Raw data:
— begin —

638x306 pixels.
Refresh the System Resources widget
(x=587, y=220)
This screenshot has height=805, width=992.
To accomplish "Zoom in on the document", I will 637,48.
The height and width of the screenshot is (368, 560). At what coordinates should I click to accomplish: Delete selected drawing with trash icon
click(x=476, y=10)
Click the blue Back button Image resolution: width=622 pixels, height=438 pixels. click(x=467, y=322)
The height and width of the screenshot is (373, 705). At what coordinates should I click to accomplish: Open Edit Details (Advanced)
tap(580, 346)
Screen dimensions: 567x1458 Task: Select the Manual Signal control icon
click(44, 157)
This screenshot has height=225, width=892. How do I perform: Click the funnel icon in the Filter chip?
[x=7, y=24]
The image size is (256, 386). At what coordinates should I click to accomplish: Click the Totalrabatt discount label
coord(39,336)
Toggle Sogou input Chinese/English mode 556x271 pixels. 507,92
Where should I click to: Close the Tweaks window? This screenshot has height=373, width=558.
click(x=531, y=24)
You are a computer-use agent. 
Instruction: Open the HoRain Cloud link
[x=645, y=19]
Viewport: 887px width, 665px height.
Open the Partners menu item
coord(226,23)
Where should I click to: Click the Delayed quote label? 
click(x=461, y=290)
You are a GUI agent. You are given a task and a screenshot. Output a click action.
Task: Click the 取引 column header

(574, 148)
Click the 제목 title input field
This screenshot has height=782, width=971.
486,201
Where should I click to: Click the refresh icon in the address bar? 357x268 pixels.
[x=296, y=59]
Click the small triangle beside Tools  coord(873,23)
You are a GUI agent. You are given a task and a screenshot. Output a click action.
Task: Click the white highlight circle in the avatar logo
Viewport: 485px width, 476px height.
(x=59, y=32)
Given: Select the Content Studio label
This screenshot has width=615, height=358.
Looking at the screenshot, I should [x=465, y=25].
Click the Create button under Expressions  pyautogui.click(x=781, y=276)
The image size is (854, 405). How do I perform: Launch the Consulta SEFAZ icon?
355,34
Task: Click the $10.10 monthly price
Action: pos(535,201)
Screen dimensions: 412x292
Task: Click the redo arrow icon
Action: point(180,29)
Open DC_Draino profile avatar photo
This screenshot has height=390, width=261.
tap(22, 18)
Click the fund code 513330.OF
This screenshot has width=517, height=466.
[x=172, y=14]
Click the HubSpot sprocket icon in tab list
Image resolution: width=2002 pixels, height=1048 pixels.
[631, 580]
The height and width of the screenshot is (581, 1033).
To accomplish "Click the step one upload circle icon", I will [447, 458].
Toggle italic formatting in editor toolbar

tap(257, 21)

— end —

▸ **Stated goal**
Copy the part of the data that opens with the line containing "Toggle Sogou input" and closes with the line containing "click(x=461, y=290)", including the requests. Multiply every coordinate in the answers by 2.1 and round each result to a whole number, rounding halves up.

▸ **The response**
Toggle Sogou input Chinese/English mode 556x271 pixels. 1065,193
Where should I click to: Close the Tweaks window? This screenshot has height=373, width=558.
click(x=1115, y=50)
You are a computer-use agent. 
Instruction: Open the HoRain Cloud link
[x=1355, y=40]
Viewport: 887px width, 665px height.
Open the Partners menu item
coord(475,48)
Where should I click to: Click the Delayed quote label? 
click(x=968, y=609)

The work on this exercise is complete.